In the decennial censuses, the reference period for all income variables is the previous calendar year. In the 2000 census, for instance, respondents reported their income for the 1999 calendar year.

The American Community Survey/Puerto Rican Community Survey is administered throughout the year, and many of the income and dollar amount questions refer to the 12 months prior to the date of survey. Thus, respondents will have one of 12 different reference periods (January to December, February to January, March to February, etc.), depending on the date when they were surveyed.

The Census Bureau provides a separate variable called ADJUST, which adjusts dollar amounts to the amount that they would have been had they been earned entirely during the calendar year. Ideally, this adjustment factor would be unique to each month of data. Consider the example of the 2008 ACS, released in the fall of 2009 but gathered throughout 2008: people surveyed in January 2008 earned all of their stated income during 2007 (January 2007 to December 2007), while people surveyed in December earned most of their stated income during 2008 (December 2007 to November 2008).
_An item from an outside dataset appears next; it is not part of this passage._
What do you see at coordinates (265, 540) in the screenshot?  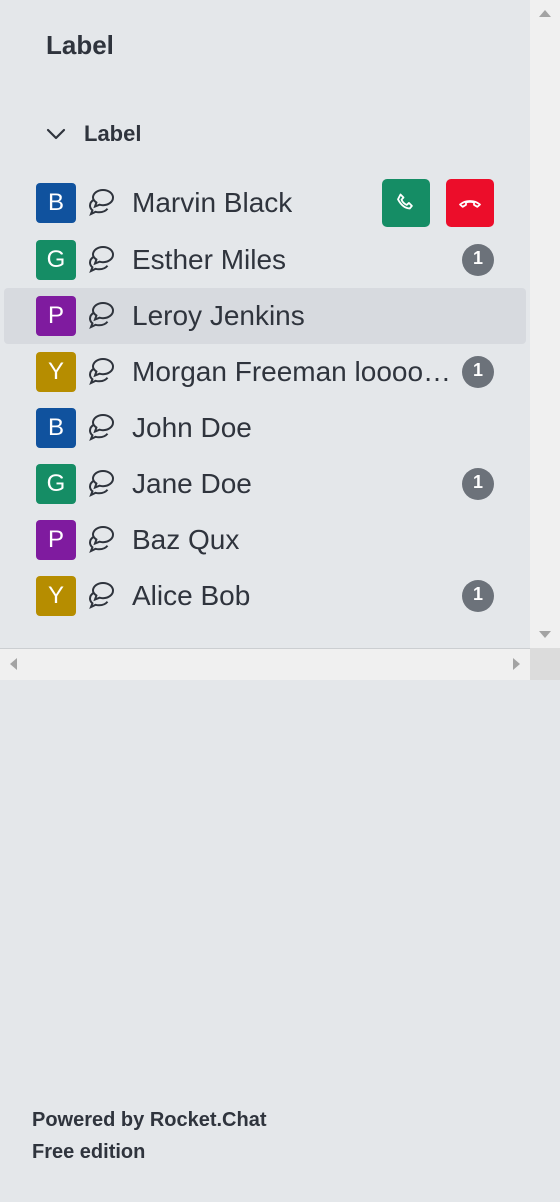 I see `room-item-baz-qux: P Baz Qux` at bounding box center [265, 540].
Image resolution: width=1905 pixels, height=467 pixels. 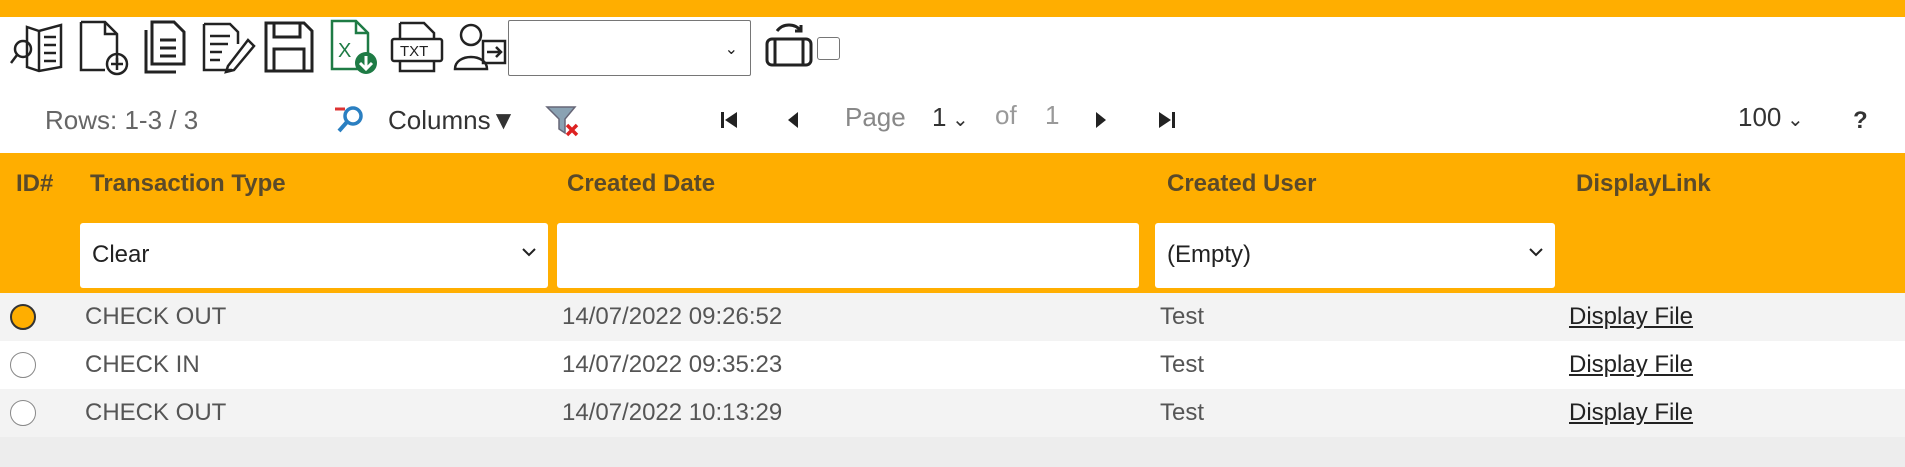 What do you see at coordinates (1860, 121) in the screenshot?
I see `help-button: ?` at bounding box center [1860, 121].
However, month-specific adjustment factors would make it easier for individuals to be identified, so the Census Bureau does not provide them.

Instead, the Census Bureau averages the twelve month-specific adjustment factors to create a single adjustment factor that is constant for all cases. Census Bureau documentation advises users to multiply all income and dollar amount variables by the ADJUST constant, which converts numbers into calendar year dollars.1

Users should note that a constant adjustment factor cannot adjust dollar amounts to calendar-year dollars. Dollars earned during the previous year (as for January respondents) need to be adjusted the most; dollars earned mostly during the current year (as for December respondents) are essentially in calendar-year dollars already and need to be adjusted only slightly. Thus applying the Census Bureau's constant adjustment factor will still provide underestimates of incomes for January respondents and overestimates of incomes for December respondents. Furthermore, in IPUMS testing across multiple years of data, the unadjusted and the adjusted dollar amount variables were essentially perfectly correlated, and regression coefficients were not altered substantially: the differences across years in the adjustment factors are too small to affect results.
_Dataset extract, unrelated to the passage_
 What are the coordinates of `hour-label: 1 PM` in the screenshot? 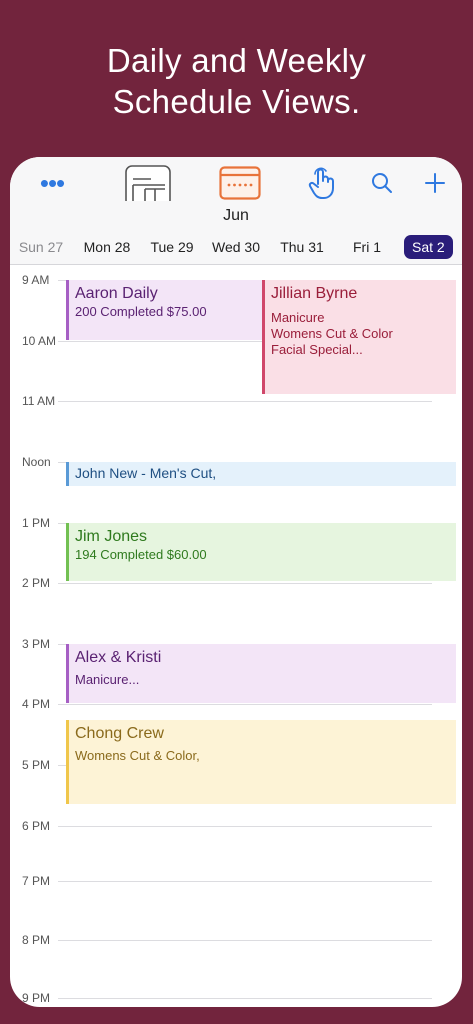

For this reason, IPUMS does not suggest that the Census Bureau's adjustment factors be used. However, they can be obtained by selecting the ADJUST variable. For multi-year samples, the adjustment factor is constant within unique values of MULTYEAR. The following dollar-amount variables with a year-long reference period may be adjusted if users desire:2

The table below shows the value of the Census Bureau's adjustment factor (available in ADJUST) for each ACS/PRCS sample year.

Year Adjustment Factor
2000 1.018516
2001 1.013503
2002 1.009555
2003 1.013394
2004 1.015841
2005 1.019190
2006 1.015675
2007 1.016787
2008 1.018389
2009 0.999480
2010 1.007624
2011 1.018237
2012 1.010207
2013 1.007549
2014 1.008425
2015 1.001264
2016 1.007588
2017 1.011189
2018 1.013097
2019 1.010145
2020 1.006149
2021 1.029928
2022 1.042311

1. Until November 2009, IPUMS provided its own adjustment factor to convert unstandardized dollar amounts into calendar year dollars, based on inaccurate Census Bureau documentation claiming that ADJUST actually standardized dollar amounts into an unspecified month in the calendar year.  Users who extracted such variables from ACS or PRCS samples before November 2009 should re-submit their extracts to get the most accurate data.

2. Between November 2009 and March 2010, IPUMS pre-applied the Census Bureau's adjustment factors to the following dollar amount variables:

Note that CONDOFEE, COSTELEC, COSTGAS, MORTAMT1, MORTAMT2, OWNCOST, RENTGRS, and RENT have month-long reference periods and that no adjustment is necessary.